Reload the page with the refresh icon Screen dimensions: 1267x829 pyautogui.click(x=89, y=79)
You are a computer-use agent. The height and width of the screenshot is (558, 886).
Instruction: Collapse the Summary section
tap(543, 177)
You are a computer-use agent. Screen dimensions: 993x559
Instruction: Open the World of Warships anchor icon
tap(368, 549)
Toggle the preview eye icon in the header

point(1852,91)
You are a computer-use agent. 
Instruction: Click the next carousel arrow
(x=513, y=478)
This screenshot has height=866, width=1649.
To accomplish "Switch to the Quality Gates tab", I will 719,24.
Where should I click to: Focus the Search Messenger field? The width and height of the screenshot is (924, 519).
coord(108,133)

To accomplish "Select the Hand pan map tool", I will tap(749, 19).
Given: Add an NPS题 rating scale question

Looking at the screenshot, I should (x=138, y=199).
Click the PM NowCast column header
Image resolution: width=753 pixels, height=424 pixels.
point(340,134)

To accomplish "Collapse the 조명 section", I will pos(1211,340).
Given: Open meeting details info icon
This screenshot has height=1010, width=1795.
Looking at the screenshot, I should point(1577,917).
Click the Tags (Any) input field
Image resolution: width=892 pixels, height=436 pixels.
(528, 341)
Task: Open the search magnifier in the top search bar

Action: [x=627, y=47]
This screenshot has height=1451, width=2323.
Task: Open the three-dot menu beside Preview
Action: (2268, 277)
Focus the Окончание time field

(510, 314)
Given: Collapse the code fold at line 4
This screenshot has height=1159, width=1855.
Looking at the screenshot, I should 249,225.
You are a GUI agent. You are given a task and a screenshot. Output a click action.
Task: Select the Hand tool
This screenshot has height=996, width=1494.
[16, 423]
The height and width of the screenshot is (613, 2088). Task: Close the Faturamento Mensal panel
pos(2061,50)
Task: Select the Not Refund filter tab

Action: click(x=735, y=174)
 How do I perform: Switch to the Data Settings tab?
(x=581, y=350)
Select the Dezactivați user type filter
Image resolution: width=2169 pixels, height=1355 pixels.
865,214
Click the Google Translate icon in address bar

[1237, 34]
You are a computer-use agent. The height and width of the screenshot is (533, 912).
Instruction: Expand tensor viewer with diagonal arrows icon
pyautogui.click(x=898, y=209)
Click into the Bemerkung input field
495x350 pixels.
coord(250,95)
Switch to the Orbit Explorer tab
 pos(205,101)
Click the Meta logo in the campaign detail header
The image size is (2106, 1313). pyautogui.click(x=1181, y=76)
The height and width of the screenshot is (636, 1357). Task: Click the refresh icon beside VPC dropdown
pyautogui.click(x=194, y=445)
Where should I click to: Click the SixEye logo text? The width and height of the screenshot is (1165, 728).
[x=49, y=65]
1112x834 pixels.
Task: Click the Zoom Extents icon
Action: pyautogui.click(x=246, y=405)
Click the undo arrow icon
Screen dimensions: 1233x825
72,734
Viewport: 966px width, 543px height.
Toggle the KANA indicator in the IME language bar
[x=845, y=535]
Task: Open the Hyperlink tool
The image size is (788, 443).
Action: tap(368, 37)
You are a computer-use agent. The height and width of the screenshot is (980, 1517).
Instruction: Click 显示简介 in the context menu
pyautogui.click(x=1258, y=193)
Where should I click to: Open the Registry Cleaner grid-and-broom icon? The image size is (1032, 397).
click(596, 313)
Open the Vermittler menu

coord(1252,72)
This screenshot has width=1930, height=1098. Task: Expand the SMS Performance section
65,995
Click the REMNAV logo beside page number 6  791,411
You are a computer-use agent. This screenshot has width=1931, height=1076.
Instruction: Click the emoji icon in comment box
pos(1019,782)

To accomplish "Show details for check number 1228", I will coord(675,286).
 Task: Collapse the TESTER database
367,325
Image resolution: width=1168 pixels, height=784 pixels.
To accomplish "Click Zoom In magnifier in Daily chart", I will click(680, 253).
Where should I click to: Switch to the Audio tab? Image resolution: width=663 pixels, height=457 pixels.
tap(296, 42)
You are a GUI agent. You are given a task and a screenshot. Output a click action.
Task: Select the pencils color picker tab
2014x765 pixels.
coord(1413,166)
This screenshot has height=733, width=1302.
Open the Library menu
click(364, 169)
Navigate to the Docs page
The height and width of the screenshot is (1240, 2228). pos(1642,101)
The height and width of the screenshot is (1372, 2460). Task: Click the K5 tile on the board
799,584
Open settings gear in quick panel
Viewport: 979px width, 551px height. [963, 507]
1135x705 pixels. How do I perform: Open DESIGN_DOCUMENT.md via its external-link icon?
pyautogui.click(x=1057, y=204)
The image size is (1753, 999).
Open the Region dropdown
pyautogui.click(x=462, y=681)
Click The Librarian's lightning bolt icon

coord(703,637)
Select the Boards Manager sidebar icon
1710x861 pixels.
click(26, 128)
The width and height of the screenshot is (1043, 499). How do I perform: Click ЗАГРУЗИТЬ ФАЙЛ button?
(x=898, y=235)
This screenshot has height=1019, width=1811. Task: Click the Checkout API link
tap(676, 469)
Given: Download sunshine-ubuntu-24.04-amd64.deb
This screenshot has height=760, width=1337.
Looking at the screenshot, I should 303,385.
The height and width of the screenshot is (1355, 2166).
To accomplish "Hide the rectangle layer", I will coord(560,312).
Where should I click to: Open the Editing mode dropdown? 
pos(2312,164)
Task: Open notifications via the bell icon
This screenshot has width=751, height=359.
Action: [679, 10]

● **Instructions for the task**: Please return each line of the listing above that contains "tool".

● **Exercise response**:
To accomplish "Select the Hand pan map tool", I will tap(749, 19).
Task: Select the Hand tool
Task: Open the Hyperlink tool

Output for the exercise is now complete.